# summer time bass



## GARNERMAN357 (Jan 22, 2010)

is anyone else having trouble finding the fish. seems like the past month its just gone down hill for me. i fish in a small club and havnt been able to pattern the fish anymore. any advice would be great. not looking for secret spots just info on how to pattern these fish. i fish lots of lakes too berlin,milton,portage chain lakes, tappan, saltfork, westbranch, thanks in advance.


----------



## mpd5094 (Jun 20, 2005)

I'm still catching them. Mostly on soft plastics fished real slow in the grass. Particularly grass around docks and laydowns. Crankbaits are still working when the wind is blowing a bit too.


----------



## mo65 (Aug 5, 2011)

Try to fish early in the morning...right before daybreak...a great time for topwater baits this time of year. Don't be afraid to up-size your offering either. See what the bass in the first pic hit? That's a musky Jitterbug. The second hit a buzzbait, and the third blasted a topwater frog.
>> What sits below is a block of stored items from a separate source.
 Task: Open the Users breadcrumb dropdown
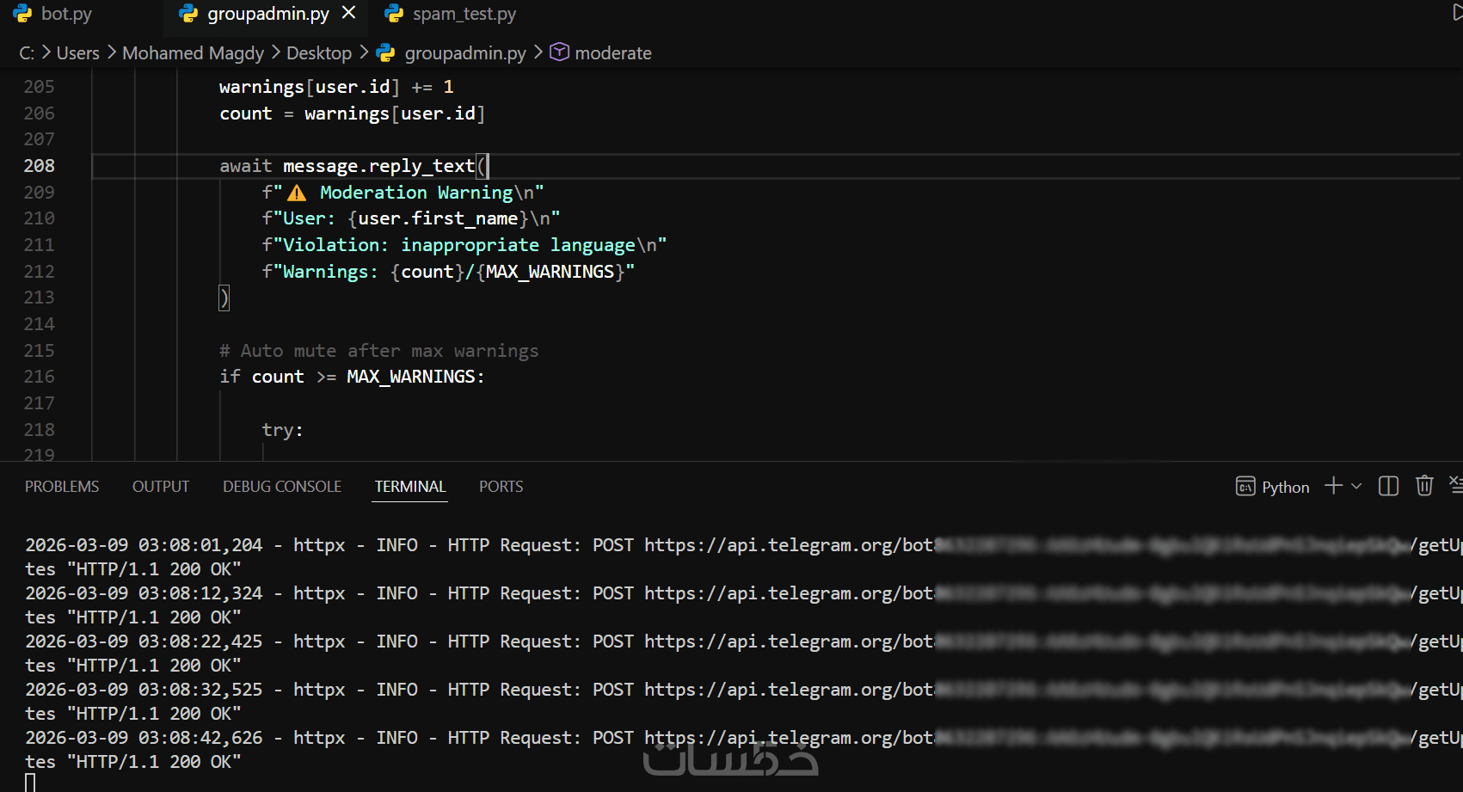77,53
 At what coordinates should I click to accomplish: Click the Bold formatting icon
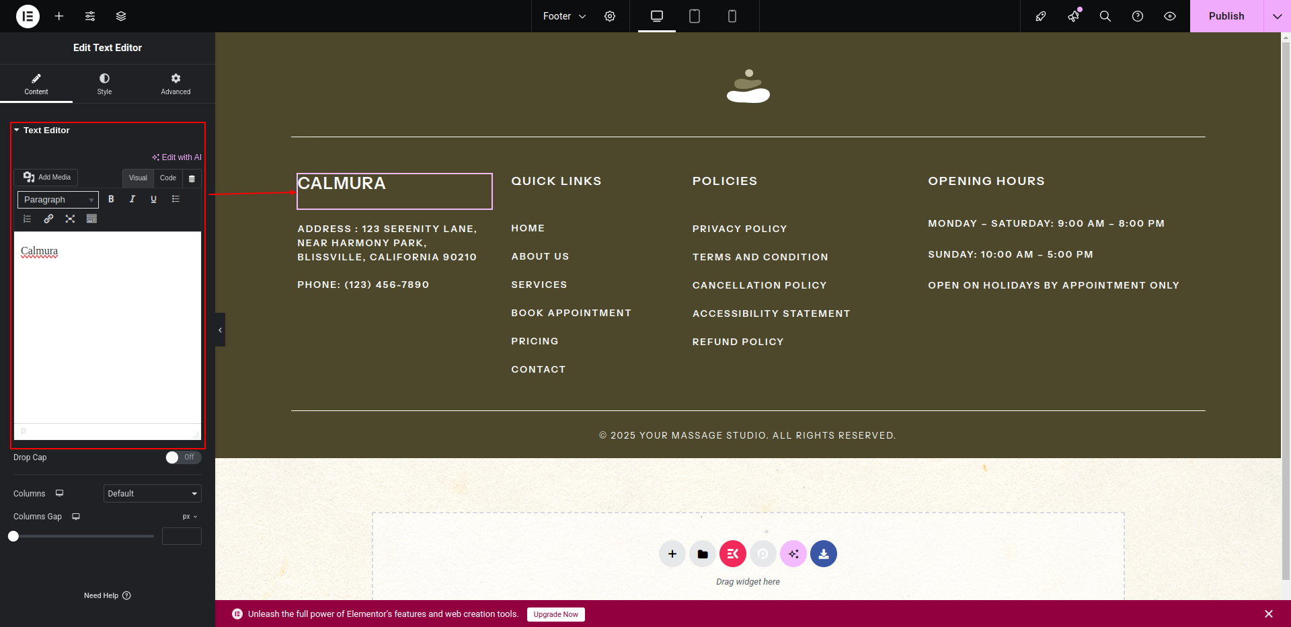[x=112, y=199]
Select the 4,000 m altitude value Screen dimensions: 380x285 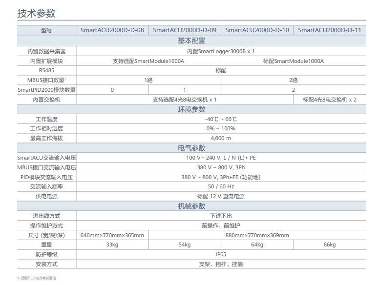[x=221, y=138]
About 10am switch over to soft plastics.


----------



## BassSlayerChris (Aug 9, 2010)

Now it's been awhile since I fished WB but last year I had good luck on hot sunny days in about 8-10fow throwing rattle traps over submerged weedbeds. 


Outdoor Hub mobile, the outdoor information engine


----------



## jason_0545 (Aug 3, 2011)

yeah man ive been doin terrible 2


----------



## basshunter12 (Dec 2, 2010)

Downsizing has been going good for me. Grass close to deep water

Outdoor Hub mobile, the outdoor information engine


----------



## BigRed89 (Jul 22, 2012)

nice fish!!!


----------



## leeabu (Apr 10, 2004)

I only fish noon to about 4 or 5. I am able to come up with at least one fish over 4 lbs every trip. Lipless and deep diving crankbaits. Most on wood on transition changes.


----------



## FishermanMurph (Jan 29, 2012)

Morning or evening is best. Middle of the day can still be good (heck, I got a 21 incher in the heat of the afternoon today) but be sure to look for them in deep water or in heavy cover. I been catching bass in the thickest of lilly pads on plastic frogs past couple weekends. Keep you're ears open for the sound of bass busting on baitfish, you'll see that a lot at this time of year.


----------